Allons racontez-moi…
Mais avant de me raconter
Posez s’il vous plaît la faux sur vos genoux
Vous l’avez bien assez aiguisée comme ça
C’est le soir
La gauleuse de noix ne viendra plus
Allons dites-moi tout…
De l’autrefois et de l’aujourd’hui
Du bon vivant et de l’endeuillé
De la faucheuse que vous avez égarée
En lui donnant un de vos hétéronymes
Je m’appelle Clément
Lui avez-vous dit
Clément Marot
Celui pour qui
La mort n’y mord
CE N’EST PAS SI SIMPLE
Ce n’est pas si simple d’écrire cette vie
Luttant contre le vide du sommeil
Et son trop plein de rêves
Le vivant touche au mort dans son sommeil
Éveillé il touche au dormeur.
(une traduction d’Héraclite « l’Obscur »)
Vie et vide Somme et sommeil
Plume en son « plume »
Tout poète libre penseur
Sans la musique d’un vers n’est rien
La mort n’y mord
Blason merveilleux tissé par Clément Marot
Ce n’est pas si simple mais l’on essaie
De pièces sortant du four noires et ratées
Aux belles irisées
C’est la Voie
Forgée dans l’inachèvement systématique
Et ce commencement qui n’en finit pas
L’étrange formule qui nous tient éveillé
Et nous réanime
J’AIMERAIS MIEUX PAS
J’aimerais mieux pas t’écrire poème
Il fait trop triste dans mon cœur
Et trop de morts en moi se meuvent
J’aimerais mieux pas
Mais voilà c’est le paradoxe
Le premier vers hardi se pose
Sans que je l’y invite
Sur cette page qui se défend
Mais n’en peut mais
J’aimerais mieux pas j’aimerais passer
Mais comme une mécanique
Ma main magnétique continue
À Dada sur mon papier
Lors me retrouve bon gré mal gré
Poète dépourvu incapable d’interrompre
Ce labeur contrefait*
Et puis flûte ! Réflexion faite
Je dois à mon grand dam le constater
En faisant à contre cœur ce poème
Tristesse et douleurs ont passé
Il était temps de l’avouer
*allusion à Clément Marot
prince des Poètes
EMPLOI DU TEMPS
EMPLOI DU TEMPS, temps mort, temps perdu, temps retrouvé, ô temps suspens
ton vol, temps élastique, temps employé à ne rien faire, à faire l’enfant, à croquer
le marmot, danser le tango, tant va la cruche à l’eau, allo allo quelle nouvelle ?

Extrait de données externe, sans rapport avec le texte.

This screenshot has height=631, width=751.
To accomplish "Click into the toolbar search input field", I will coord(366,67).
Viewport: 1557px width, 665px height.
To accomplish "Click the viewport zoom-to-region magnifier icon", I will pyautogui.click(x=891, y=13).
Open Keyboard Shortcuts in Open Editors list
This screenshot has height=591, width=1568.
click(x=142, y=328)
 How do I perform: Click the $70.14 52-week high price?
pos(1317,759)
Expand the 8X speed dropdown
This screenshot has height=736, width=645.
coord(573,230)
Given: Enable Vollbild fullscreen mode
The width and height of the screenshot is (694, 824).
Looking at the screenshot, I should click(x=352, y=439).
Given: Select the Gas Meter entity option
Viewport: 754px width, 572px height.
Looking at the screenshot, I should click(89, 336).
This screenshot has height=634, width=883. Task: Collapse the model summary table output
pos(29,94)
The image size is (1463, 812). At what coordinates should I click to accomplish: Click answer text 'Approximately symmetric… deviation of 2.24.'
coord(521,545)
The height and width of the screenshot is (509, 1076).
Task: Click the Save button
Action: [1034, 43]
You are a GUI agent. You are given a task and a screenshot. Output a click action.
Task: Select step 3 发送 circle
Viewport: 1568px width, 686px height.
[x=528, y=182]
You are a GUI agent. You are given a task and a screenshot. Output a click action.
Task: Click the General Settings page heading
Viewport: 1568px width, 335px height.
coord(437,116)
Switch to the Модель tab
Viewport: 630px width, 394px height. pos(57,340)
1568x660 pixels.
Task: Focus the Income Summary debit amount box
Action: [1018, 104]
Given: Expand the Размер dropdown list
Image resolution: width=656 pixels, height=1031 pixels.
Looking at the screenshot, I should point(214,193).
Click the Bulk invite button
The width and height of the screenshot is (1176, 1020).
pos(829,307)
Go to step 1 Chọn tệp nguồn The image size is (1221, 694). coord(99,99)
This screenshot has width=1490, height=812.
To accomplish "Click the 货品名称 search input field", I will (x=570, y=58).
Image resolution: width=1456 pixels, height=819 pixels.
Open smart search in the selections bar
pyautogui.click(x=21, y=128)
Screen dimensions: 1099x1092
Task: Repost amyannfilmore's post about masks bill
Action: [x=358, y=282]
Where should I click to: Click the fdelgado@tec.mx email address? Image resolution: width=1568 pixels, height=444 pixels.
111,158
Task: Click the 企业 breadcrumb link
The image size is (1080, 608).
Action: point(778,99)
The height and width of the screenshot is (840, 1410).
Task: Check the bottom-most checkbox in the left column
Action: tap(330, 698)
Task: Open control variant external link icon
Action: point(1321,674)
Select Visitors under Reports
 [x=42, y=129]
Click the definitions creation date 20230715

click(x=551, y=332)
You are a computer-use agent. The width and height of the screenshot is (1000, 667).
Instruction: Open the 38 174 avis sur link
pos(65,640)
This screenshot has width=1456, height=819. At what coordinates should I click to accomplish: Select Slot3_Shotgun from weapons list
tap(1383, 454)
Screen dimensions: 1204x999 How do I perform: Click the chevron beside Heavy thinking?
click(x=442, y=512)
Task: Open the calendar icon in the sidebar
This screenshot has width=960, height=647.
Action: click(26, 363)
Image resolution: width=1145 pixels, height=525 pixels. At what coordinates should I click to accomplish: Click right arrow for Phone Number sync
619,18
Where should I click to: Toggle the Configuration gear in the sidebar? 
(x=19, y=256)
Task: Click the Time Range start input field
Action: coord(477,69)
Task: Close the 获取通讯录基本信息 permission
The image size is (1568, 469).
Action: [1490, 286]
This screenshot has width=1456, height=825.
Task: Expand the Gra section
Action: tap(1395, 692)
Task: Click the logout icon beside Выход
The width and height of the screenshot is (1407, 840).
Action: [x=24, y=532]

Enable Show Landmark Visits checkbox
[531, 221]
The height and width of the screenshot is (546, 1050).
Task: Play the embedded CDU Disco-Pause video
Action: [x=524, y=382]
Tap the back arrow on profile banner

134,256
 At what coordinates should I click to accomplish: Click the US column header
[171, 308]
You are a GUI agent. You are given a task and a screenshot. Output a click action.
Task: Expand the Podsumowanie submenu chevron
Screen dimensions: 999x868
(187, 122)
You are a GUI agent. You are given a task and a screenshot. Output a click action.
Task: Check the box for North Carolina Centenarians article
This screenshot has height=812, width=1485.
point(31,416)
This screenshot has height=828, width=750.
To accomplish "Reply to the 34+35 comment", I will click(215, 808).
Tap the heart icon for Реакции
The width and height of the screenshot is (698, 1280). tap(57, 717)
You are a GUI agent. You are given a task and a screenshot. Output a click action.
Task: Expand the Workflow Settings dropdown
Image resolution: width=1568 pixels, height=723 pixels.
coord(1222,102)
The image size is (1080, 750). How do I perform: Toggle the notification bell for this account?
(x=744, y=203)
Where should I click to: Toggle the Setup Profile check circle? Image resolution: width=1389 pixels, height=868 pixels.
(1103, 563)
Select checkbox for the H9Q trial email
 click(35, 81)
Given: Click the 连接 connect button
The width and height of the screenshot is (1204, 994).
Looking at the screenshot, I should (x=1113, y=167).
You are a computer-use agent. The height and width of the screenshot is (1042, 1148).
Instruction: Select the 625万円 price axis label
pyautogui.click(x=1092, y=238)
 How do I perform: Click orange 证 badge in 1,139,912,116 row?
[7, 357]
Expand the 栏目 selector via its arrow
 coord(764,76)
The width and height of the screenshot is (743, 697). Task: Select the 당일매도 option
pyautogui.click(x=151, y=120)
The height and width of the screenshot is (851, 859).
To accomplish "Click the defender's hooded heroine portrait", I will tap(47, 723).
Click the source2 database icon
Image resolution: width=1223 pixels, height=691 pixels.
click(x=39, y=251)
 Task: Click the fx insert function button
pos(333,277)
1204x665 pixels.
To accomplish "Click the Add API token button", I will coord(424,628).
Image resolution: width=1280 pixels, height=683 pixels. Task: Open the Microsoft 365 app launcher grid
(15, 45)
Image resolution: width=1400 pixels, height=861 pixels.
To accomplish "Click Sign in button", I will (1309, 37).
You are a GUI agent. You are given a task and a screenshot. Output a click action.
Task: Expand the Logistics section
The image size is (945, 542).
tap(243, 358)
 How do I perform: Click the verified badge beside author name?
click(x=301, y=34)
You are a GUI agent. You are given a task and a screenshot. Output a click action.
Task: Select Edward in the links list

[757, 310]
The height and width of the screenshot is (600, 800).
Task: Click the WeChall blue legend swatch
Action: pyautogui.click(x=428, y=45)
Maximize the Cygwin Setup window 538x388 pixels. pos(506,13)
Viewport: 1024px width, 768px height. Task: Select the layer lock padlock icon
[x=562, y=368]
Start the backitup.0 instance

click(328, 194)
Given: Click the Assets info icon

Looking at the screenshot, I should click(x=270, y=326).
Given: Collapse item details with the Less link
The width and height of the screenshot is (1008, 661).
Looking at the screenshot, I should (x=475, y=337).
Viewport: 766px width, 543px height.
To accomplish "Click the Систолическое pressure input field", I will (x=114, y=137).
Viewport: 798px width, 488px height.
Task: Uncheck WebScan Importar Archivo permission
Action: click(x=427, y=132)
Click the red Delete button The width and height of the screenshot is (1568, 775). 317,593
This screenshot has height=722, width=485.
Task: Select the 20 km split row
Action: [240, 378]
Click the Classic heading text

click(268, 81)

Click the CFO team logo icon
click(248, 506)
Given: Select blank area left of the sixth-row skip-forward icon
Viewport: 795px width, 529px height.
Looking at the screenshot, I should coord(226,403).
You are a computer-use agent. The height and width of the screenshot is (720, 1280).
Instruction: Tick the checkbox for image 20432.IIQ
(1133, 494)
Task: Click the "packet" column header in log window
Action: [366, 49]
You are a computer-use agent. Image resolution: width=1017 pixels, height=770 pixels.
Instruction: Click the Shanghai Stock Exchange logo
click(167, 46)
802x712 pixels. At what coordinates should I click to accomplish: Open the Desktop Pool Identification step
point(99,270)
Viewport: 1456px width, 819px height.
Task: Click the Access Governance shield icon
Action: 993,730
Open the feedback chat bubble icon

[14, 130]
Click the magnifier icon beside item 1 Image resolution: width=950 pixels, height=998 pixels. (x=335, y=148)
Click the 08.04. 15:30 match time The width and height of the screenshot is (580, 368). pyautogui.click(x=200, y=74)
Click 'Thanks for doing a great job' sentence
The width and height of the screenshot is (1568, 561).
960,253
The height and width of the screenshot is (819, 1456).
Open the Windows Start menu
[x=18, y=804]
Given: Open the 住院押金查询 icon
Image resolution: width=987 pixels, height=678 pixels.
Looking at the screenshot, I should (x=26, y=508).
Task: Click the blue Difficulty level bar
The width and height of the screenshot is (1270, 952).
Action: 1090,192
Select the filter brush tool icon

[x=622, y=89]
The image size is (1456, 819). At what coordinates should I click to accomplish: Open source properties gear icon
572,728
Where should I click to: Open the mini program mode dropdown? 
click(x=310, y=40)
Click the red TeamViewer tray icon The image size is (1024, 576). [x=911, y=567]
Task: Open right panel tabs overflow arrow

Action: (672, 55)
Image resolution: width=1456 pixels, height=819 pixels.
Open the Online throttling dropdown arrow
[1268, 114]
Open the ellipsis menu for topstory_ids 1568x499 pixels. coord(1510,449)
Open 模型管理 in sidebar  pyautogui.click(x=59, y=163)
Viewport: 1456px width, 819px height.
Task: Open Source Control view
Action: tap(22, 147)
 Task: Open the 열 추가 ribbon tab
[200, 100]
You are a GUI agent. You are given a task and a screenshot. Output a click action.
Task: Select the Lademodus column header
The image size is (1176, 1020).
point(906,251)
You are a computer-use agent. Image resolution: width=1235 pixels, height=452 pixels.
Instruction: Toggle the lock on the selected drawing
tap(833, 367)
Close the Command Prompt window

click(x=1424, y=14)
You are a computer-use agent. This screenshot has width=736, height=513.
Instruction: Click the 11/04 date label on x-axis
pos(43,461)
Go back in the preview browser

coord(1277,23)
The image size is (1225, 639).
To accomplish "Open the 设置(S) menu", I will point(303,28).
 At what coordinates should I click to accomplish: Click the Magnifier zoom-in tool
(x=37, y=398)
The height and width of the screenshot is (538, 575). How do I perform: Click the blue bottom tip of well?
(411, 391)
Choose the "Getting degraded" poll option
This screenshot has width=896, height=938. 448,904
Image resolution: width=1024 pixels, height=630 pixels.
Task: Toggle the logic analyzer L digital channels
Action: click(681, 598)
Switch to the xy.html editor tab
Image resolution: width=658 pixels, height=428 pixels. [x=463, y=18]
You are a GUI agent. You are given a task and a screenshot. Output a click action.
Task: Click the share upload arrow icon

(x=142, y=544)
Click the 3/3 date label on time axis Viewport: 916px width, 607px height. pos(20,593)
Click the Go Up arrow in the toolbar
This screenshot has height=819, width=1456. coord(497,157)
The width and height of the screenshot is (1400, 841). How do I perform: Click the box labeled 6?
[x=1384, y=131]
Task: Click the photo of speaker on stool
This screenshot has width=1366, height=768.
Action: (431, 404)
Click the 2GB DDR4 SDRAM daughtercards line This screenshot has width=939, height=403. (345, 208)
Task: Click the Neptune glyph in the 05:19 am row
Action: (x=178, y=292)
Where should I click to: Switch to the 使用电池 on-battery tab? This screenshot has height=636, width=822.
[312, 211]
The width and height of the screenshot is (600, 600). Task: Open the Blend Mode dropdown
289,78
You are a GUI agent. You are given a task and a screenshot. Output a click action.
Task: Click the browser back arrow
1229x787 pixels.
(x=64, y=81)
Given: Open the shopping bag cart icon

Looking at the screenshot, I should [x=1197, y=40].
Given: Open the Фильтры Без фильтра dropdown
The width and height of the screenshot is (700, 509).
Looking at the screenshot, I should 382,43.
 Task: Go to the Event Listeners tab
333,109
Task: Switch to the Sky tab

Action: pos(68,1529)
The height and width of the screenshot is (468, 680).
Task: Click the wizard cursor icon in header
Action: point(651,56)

lis donc Le Temps, le journal de Genève, le temps banquier, le temps banquette,
le temps boit l’eau de la fontaine, devant laquelle le poète Marot concourt, mourant
de soif, le temps court, le temps long, cours cours camarade, le vieux monde est
derrière toi, le temps sur la mer, toit tranquille, le temps des colombes de la paix,
le temps des assassins de la poésie, le temps des patatipatalis et des patatatipatalas,
le temps d’un alexandrin : si je parle du temps, c’est qu’il n’est déjà plus, il est temps
de boucler, cet exercice, ce laps où je n’ai pas vu le temps passer.
italiques : Lamartine, Queneau.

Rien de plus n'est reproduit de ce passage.